— Source excerpt —

--- BEGIN ---

The sublime hubris of Tropical Modernism
- April 4, 2024
- Wessie du Toit
Tropical Modernism symbolised the ill-judged policies of rapid, state-led economic development that followed decolonisation.
In December 1958 an All-African People’s Conference was held in Accra, capital of the newly independent Ghana. It brought together delegates from 28 African countries, many of them still European colonies. Their purpose, according to Ghanaian prime minister Kwame Nkrumah, was ‘planning for a final assault upon Imperialism and Colonialism’, so that African peoples could be free and united in the ‘economic and social reconstruction’ of their continent. Above the entrance of the community centre where the conference took place, there was a mural which seemed to echo Nkrumah’s sentiment. Painted by the artist Kofi Antubam, it showed four standing figures along with the slogan: ‘It is good we live together as friends and one people.’
The building was a legacy of Ghana’s own recent colonial history. During the 1940s the UK government’s Colonial Development and Welfare fund had decided to build a number of community centres in what was then the Gold Coast. Most of the funding would come from British businesses active in the region, and the spaces would provide a setting for recreation, education and local administration. The Accra Community Centre, neatly arranged around two rectangular courtyards with colonnaded walkways, was designed by the British Modernist architects Jane Drew and Maxwell Fry. Antubam’s mural calling for amity reads somewhat differently if we consider the circumstances in which it was commissioned. The United Africa Company, the main sponsor of the project, was trying to repair its public relations after its own headquarters had been torched in a protest against price fixing.
The Accra Community Centre is emblematic of the ambiguous role played by Modernist architecture in the immediate post-colonial era. Like so many ideas embraced by the elites of newly independent states, Modernism was a western, largely European doctrine, repurposed as a means of asserting freedom from European rule. ‘Tropical Modernism’, a compelling exhibition at London’s V&A, tries to document this paradoxical moment in architectural history, through an abundance of photographs, drawings, letters, models and other artefacts.
Drew and Fry are the exhibition’s main protagonists, an energetic pair of architects who struggled to implement their vision in Britain but had more success in warmer climes. In addition to the community centre in Accra, they designed numerous buildings in West Africa, most of them educational institutions in Ghana and Nigeria. In the course of this ‘African experiment’, as Architectural Review dubbed it in 1953, they developed a distinctive brand of Modernism, of which the best example is probably Ibadan University in Nigeria. It consisted of horizontal, geometric volumes, often raised on stilts, with piers running rhythmically along their facades and, most characteristically, perforated screens to guard against the sun while allowing for ventilation.
On the basis of this work, Drew and Fry were invited to work on the planning of Chandigarh, the new capital of the state of Punjab in India, which had just secured its own independence from Britain. Here they worked alongside Le Corbusier, the leading Modernist architect, on what was undoubtedly one of the most influential urban projects of the 20th century. Drew and Fry also helped to establish Tropical Architecture courses at London’s Architectural Association and MIT in Massachusetts, where many architects from post-colonial nations would receive training.

--- END ---

— Dataset excerpt —

--- BEGIN ---

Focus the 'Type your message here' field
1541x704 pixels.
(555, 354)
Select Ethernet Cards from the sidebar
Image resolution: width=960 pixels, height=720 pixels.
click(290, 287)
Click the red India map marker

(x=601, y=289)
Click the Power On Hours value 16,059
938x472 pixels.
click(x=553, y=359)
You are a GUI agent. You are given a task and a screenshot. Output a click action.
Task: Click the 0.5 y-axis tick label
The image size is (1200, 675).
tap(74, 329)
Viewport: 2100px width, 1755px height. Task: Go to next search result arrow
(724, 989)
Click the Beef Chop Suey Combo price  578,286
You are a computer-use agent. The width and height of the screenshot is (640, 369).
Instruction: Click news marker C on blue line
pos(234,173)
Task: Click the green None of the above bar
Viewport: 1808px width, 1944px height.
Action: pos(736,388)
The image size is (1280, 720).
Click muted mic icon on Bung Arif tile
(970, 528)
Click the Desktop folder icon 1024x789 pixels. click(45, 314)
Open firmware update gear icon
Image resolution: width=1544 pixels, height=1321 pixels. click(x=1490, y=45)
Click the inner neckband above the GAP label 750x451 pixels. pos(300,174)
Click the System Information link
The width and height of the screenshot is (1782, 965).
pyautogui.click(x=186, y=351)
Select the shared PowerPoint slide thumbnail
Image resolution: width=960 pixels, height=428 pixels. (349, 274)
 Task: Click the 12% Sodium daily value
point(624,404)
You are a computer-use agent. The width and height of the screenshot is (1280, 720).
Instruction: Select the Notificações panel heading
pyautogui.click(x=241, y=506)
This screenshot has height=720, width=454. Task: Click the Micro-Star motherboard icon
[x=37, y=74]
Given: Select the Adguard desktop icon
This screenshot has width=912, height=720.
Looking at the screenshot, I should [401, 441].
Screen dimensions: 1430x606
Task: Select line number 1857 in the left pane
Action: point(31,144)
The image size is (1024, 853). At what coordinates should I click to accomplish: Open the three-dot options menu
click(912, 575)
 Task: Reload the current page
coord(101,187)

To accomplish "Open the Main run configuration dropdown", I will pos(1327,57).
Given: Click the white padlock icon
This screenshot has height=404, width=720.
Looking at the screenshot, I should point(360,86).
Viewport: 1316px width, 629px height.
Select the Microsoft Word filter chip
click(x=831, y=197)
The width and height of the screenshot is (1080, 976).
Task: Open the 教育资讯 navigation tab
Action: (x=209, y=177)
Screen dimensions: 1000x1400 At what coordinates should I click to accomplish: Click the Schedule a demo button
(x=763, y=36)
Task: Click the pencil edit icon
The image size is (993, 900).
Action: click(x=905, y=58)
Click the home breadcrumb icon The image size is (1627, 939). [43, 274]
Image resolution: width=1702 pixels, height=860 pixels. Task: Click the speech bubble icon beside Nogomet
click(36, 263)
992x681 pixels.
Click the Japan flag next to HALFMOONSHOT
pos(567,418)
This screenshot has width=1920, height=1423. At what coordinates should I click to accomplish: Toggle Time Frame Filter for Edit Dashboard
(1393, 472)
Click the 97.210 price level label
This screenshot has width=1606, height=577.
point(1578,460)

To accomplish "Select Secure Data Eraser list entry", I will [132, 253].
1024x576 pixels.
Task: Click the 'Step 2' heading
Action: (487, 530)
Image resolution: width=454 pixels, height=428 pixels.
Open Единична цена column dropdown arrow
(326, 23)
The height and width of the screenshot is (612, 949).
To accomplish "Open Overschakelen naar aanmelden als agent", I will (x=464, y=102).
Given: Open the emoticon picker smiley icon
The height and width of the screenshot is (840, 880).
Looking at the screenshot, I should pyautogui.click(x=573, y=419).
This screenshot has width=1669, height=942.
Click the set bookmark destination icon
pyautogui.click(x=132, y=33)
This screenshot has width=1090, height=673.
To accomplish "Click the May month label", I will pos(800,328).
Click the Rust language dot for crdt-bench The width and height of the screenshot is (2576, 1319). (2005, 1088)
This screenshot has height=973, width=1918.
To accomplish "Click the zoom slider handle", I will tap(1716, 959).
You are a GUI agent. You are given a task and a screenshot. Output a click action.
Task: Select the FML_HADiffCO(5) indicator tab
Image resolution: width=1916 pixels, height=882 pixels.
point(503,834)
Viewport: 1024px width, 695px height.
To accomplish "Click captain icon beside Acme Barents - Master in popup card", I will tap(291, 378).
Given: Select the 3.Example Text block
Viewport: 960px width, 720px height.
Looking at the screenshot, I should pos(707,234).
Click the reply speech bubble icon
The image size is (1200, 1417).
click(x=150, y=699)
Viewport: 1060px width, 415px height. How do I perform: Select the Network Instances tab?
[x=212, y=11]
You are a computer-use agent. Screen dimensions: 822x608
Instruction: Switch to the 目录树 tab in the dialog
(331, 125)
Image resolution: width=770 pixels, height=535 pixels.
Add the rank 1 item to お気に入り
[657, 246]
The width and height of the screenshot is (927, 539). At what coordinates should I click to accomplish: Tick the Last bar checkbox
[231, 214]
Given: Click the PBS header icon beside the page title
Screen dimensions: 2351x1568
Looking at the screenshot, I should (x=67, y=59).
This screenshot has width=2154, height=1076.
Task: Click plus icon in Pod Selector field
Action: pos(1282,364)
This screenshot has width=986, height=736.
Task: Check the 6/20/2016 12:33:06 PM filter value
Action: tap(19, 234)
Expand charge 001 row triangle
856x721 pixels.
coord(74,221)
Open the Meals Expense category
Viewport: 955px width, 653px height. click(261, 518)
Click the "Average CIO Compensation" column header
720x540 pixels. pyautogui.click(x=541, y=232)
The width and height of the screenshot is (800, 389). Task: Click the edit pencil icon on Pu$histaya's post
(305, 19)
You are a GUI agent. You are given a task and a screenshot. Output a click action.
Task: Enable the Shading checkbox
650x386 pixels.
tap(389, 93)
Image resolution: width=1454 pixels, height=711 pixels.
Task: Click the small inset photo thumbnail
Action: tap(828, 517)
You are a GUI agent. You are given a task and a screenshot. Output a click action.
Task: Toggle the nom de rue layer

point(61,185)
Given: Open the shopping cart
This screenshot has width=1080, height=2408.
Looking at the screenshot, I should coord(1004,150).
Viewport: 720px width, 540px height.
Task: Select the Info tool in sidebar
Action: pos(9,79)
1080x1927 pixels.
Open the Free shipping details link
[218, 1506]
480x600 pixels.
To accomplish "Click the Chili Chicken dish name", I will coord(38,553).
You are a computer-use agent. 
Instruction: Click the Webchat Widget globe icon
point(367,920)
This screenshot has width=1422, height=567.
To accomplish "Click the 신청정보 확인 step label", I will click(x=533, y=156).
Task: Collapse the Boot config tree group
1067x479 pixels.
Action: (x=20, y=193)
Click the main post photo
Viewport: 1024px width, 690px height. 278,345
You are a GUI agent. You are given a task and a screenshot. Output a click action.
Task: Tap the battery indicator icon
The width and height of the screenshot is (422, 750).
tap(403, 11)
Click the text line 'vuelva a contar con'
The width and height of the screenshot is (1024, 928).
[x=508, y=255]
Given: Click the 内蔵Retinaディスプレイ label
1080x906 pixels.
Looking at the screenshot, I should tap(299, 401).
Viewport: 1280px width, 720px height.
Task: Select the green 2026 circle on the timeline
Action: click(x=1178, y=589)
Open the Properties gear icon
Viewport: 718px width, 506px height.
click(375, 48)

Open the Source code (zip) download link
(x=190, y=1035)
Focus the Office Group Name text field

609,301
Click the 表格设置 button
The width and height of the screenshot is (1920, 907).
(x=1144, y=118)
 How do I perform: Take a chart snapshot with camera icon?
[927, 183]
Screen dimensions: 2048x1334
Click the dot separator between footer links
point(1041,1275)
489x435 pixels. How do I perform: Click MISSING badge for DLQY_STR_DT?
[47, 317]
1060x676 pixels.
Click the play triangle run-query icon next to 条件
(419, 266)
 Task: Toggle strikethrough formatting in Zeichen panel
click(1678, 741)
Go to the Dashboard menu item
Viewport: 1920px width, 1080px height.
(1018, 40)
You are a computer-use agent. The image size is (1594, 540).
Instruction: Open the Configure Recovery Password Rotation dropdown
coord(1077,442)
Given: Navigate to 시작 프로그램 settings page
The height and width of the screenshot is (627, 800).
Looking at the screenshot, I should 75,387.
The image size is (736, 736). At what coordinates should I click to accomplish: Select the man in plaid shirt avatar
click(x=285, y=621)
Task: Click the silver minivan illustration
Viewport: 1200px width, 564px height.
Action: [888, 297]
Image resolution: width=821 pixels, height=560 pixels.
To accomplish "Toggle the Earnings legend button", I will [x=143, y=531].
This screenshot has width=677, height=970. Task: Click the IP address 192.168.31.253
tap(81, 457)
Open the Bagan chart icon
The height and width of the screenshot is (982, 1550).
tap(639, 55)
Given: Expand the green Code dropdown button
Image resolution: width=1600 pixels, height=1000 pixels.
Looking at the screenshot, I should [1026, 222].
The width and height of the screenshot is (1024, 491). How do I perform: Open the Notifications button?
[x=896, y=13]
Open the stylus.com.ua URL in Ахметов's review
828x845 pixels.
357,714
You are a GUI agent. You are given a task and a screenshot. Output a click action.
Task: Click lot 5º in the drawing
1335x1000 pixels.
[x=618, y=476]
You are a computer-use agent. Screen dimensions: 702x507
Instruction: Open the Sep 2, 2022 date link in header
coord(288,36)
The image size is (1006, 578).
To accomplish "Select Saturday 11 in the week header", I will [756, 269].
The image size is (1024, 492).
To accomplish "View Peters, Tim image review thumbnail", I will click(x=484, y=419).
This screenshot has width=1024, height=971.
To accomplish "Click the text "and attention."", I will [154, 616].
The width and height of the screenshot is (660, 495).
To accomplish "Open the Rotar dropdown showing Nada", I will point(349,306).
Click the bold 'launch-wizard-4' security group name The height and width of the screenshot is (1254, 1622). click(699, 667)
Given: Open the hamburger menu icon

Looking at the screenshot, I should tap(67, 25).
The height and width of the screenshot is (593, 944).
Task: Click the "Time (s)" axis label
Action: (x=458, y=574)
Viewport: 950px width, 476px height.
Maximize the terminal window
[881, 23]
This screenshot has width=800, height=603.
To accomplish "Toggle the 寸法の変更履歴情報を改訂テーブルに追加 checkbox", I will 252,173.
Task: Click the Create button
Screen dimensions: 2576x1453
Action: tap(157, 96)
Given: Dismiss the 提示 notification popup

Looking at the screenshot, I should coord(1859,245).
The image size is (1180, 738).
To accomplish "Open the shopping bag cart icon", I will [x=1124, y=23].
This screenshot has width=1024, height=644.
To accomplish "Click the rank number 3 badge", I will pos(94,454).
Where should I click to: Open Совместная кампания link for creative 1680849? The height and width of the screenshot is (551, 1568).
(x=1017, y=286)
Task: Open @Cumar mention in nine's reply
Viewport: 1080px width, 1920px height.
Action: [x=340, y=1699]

--- END ---

— Short task 1 —
In the Tropical Modernism article, duplicate the passage from "Drew and Fry are" to "allowing for ventilation.".
— Short task 2 —
Go on with the article on Tropical Modernism from the point where it stops.

— Expected answer 1 —
Drew and Fry are the exhibition’s main protagonists, an energetic pair of architects who struggled to implement their vision in Britain but had more success in warmer climes. In addition to the community centre in Accra, they designed numerous buildings in West Africa, most of them educational institutions in Ghana and Nigeria. In the course of this ‘African experiment’, as Architectural Review dubbed it in 1953, they developed a distinctive brand of Modernism, of which the best example is probably Ibadan University in Nigeria. It consisted of horizontal, geometric volumes, often raised on stilts, with piers running rhythmically along their facades and, most characteristically, perforated screens to guard against the sun while allowing for ventilation.

— Expected answer 2 —
Not that those students passively accepted what they were taught. The other major theme of the exhibition concerns the ways that Indian and Ghanaian designers adopted, adapted and challenged the Modernist paradigm, and the complex political atmosphere surrounding these responses. Both Nkrumah and Jawaharlal Nehru, India’s first prime minister, preferred bold and bombastic forms of architecture to announce their regimes’ modernising aspirations. This Le Corbusier duly provided, with his monumental capitol buildings at Chandigarh, while Nkrumah summoned Victor Adegbite back from Harvard to design Accra’s Black Star Square. In India, however, figures such as Achyut Kavinde and Raj Rewal would in the coming decades forge their own modern styles, borrowing skilfully from that country’s diverse architectural traditions. At Ghana’s own design school, KNUST, it was the African American architect J Max Bond who encouraged a similar approach to national heritage, telling students to ‘assume a broader place in society, as consolidators, innovators, propagandists, activists, as well as designers’.
As is often the case, the most interesting critique came not from an architect, but an eccentric. In Chandigarh, the highway inspector Nek Chand spent years gathering scraps of industrial and construction material, which he secretly recycled into a vast sculpture garden in the woods. His playful figures of ordinary people and animals stand as a kind of riposte to the city’s inhuman scale.
One question raised by all of this, implicitly but persistently, is how we should view the notion of Modernism as a so-called International Style. In the work of Drew, Fry and Le Corbusier it lived up to that label, though not necessarily in a good way. Certainly, these designers tried diligently to adapt their buildings to new climatic conditions and to incorporate visual motifs from local cultures. In light of these efforts, it is all the more striking that the results still resemble placeless technocratic gestures, albeit sometimes rather beautiful and ingenious ones. We could also speak of an International Style with respect to the ways that these ideas and methods spread: through evangelism, émigrés and centres of education. It’s important to emphasise, which the V&A show doesn’t, that these forms of transmission were typical of Modernism everywhere.
By the 1930s, Le Corbusier was corresponding or collaborating with architects as far afield as South Africa and Brazil (and the latter was surely the original Tropical Modernism). Likewise, a handful of European exiles, often serving as professors, played a wildly disproportionate role in taking the International Style everywhere from Britain and the US to Kenya and Israel.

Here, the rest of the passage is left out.